El antropólogo propone una reflexión incómoda pero reveladora. Muchos jóvenes que se convierten en therians podrían estar respondiendo a una realidad familiar donde los padres cuidan más a sus mascotas que a ellos. Gil Alzate lo explica así: "Hay muchachos que ven cómo sus padres cuidan más al perro que a ellos. Si el animal recibe el afecto y la atención que el hijo no tiene, el joven termina por 'introyectar' al animal. Se convierte en ese ser no humano para recibir lo que la sociedad le ha negado". Aunque el académico reconoce que bajo el disfraz sigue existiendo un ser humano, advierte que adoptar permanentemente posturas cuadrúpedas ignora el "cuidado de sí", ya que el cuerpo humano no está diseñado fisiológicamente para eso.

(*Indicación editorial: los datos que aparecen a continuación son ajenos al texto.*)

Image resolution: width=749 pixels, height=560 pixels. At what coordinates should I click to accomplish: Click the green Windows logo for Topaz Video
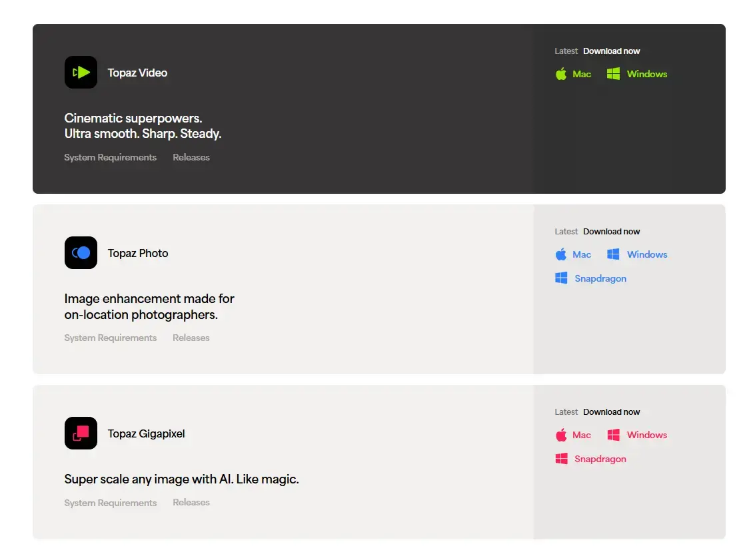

A pesar de su impacto actual en las redes sociales, Gil Alzate considera que el fenómeno será efímero. Aunque existen registros de comportamientos similares desde los años 90, es ahora, gracias a la inmediatez de internet, cuando explotan masivamente. "Por el 'boom' de las redes, esto se va a acabar mucho más rápido", afirmó con seguridad. Para el docente, la cultura permite usar máscaras en roles cotidianos como ser profesor, padre o amigo, pero fuera de esos marcos culturales no hay realización posible en la vida humana.